Дракон всё ещё пытался потереться об него, мирно шагая за охотником, как послушная скотина; словно бы Гриммель вёл за собой обычную лошадь, а не огромного огнедышащего зверя.
— Давай, уходи! — мужчина оставляет змеевика и делает пару шагов назад.
Когда рептилия хочет пойти за ним обратно Гриммель машет руками:
— Иди, я сказал! Уходи!
Снова заинтересованные смертохваты за спиной приносят свой вклад, щелкая клешнями и как-бы тонко намекают, что поспешат исполнить приказ хозяина, если тот окончательно устанет от змеевика. Дракон напоследок встряхивает пестрым хвостом, как кнутом, разворачивается и убегает в чащу. Крылья ритмично мерцают сиреневым всполохом между стволами ещё пару мгновений, прежде чем полностью скрыться.
— Домой, — Гриммель раздраженно и устало одергивает смертохватов и сам возвращается в постель в надежде собрать те крупицы сонливости и отдохнуть ещё хотя бы половину утра.
* * *
С того дня мужчина больше не ходил в лес один. За спиной всегда следовал хотя бы один смертохват, потрескивая особо крупными ветками и изредка пощелкивая, если он чувствовал других драконов. Иккинг говорил, что верность – это всё для драконов, но когда Гриммель снова видит знакомую фиолетовую морду на озере, ему кажется, что здесь больше глупости, чем верности. Ну, почему этот дракон привязался к нему?

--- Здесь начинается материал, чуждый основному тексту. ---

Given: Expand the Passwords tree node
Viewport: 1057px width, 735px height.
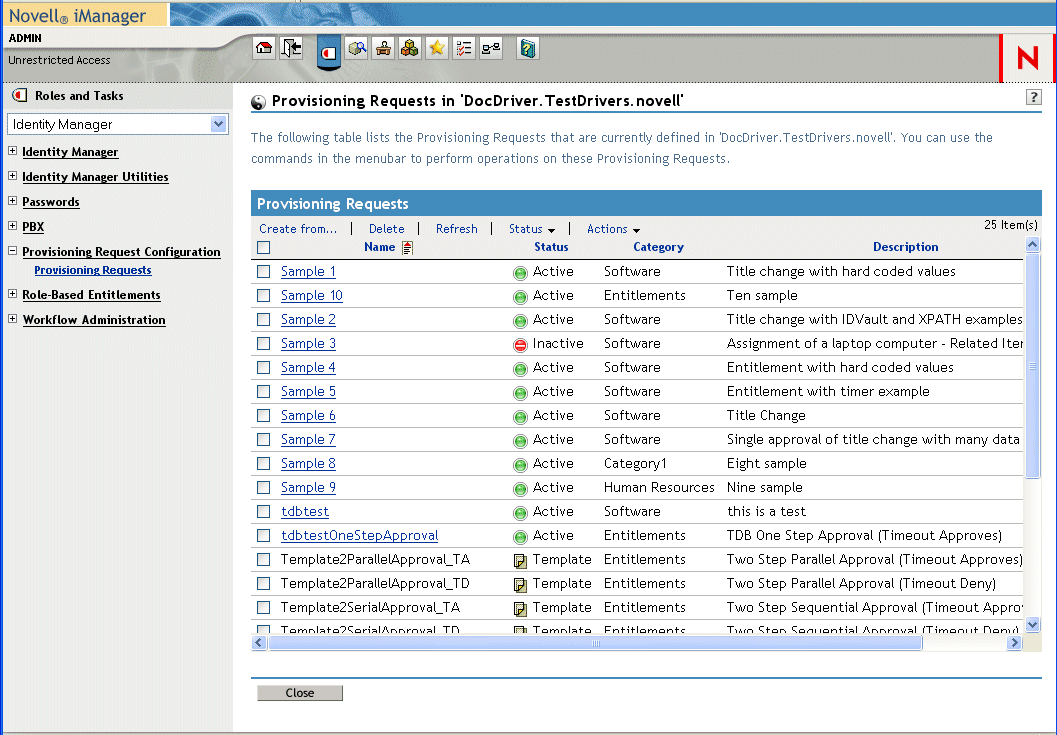Looking at the screenshot, I should point(13,201).
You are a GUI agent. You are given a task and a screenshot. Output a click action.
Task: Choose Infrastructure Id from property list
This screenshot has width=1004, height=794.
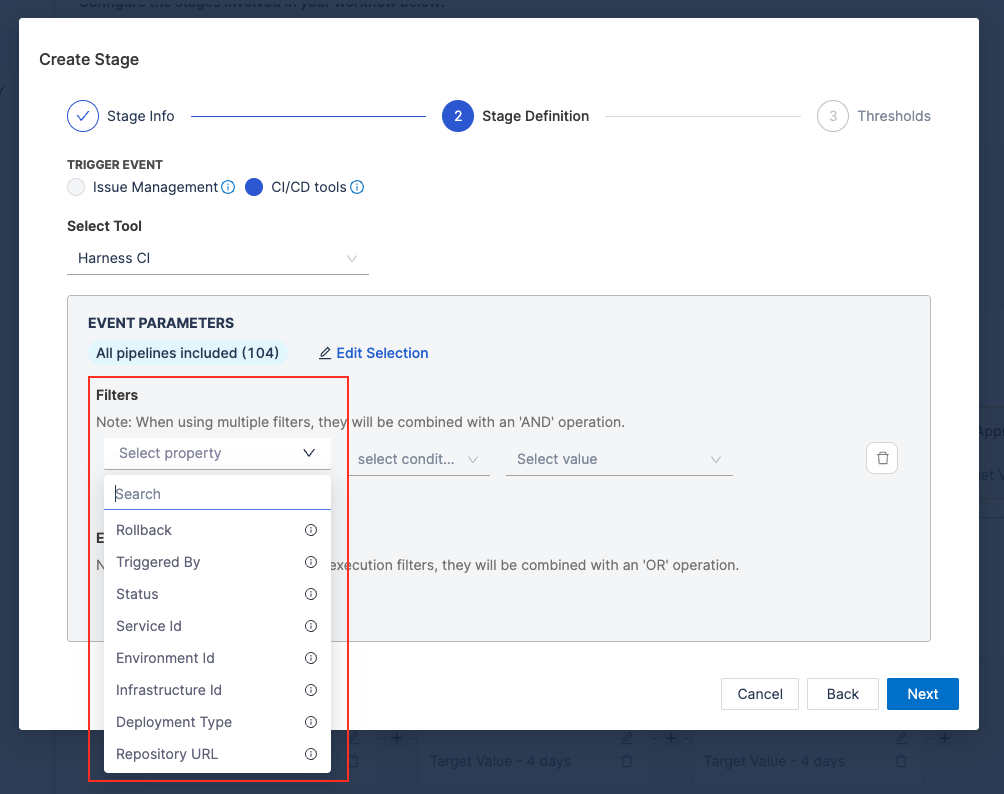click(x=169, y=690)
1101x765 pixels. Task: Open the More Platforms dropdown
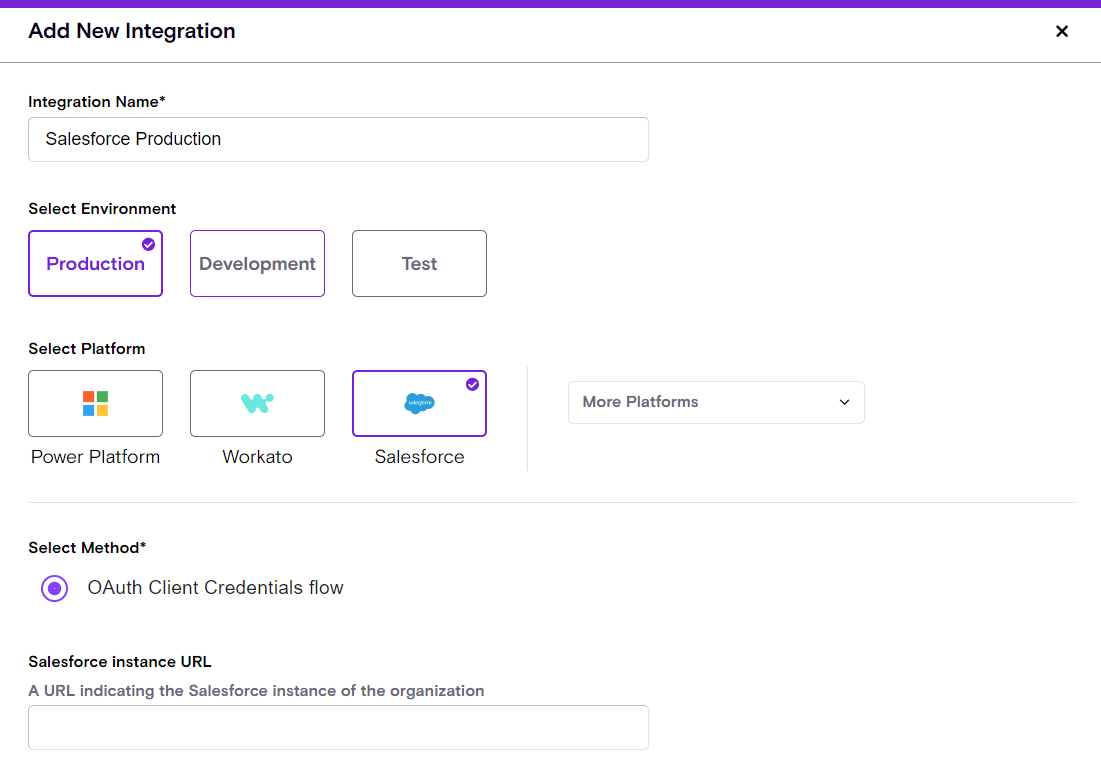coord(715,402)
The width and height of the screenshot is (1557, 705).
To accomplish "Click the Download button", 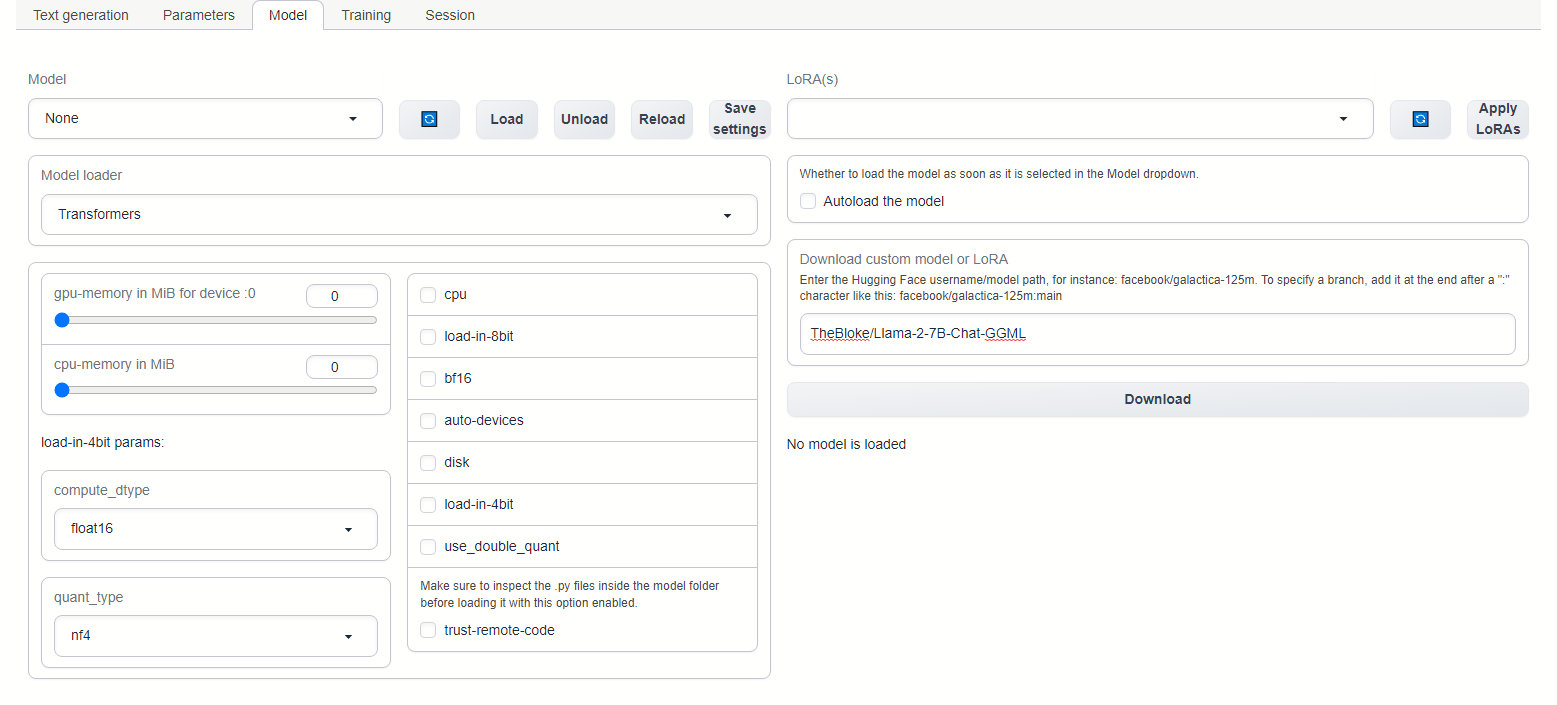I will (x=1157, y=399).
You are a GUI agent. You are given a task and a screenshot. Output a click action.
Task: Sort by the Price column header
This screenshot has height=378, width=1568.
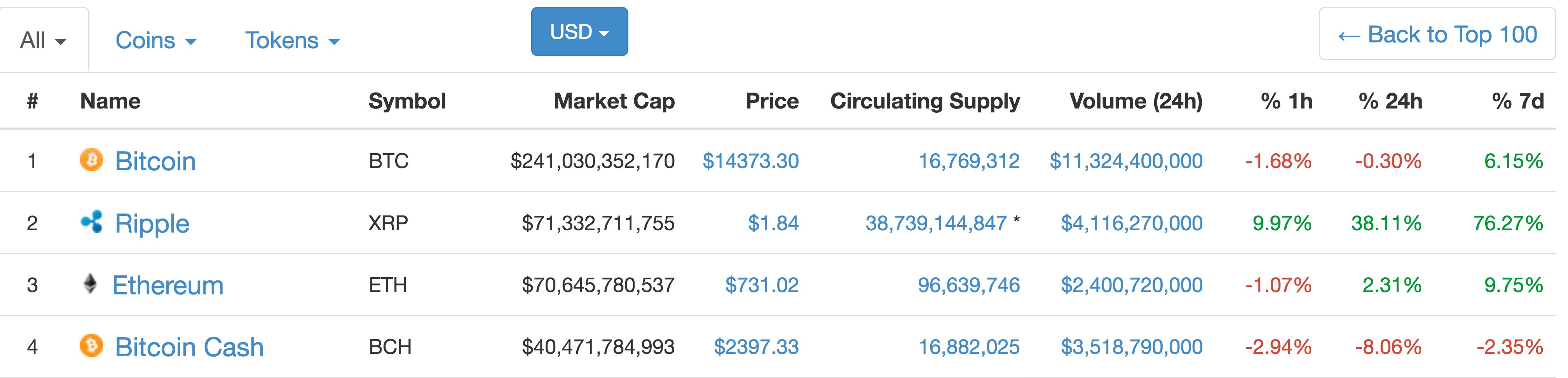point(772,101)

Ящерица, кажется, нисколько не смущена, наоборот она радостно спрыгивает в овраг и приветственно клокочет. Шипы приглажены, а сам дракон привычно складывает крылья и осматривает охотника перед собой. Гриммель одергивает смертохвата от атаки одним жестом, даже не оборачивается на него и приказывает уйти. Недовольно, но смиренно, дракон отходит назад и укладывается на остывающем вечернем песке.
— Ну и что тебе нужно от меня? — Гриммель безнадёжно вытягивает руку и обрадованный змеевик бежит к нему, чтобы толкнуть носом.
— Бестолковое создание…Иккинг был бы рад тебе, а не я, — мужчина прикрывает глаза с измученным вздохом и берет дракона под челюстью, — Я мог бы легко убить тебя, глупая и наивная ящерица.
"Приручил змеевика на свою голову, и что теперь с ним делать?" — Гриммель равнодушно наблюдает за тем, как об него трутся, видимо, помечая собственным запахом, как нового друга.
Какое же всё-таки странное создание: ему хватило двух рыбин и немного нежности, чтобы подружиться. Теперь Гриммель понимает почему именно они становятся такой частой мишенью для охотников: слишком наивные и беззлобные.
"Беззлобный злобный змеевик" — Гриммель почти усмехается.
После нежностей змеевик вздрагивает всем телом, играет короной и заново укладывает хвостовые шипы, не убирая глаз с человека. В движениях больше не было прежней нервозности, как раньше, Гриммель теперь – друг, за которым было любопытно наблюдать.
Пока дракон просто сидит и смотрит, Гриммель готов его принимать, и поэтому просто берётся за новую удочку. Драконы молча наблюдают за движением поплавка и рыбой, которую мужчина складывает в корзину.
Теперь Гриммель видит сиреневые крылья рядом с озером всё чаще. Почти каждую рыбалку к нему приходит поздороваться его злобный змеевик, и фиолетовые чешуйки блестят на берегу, как россыпь крупных аметистов.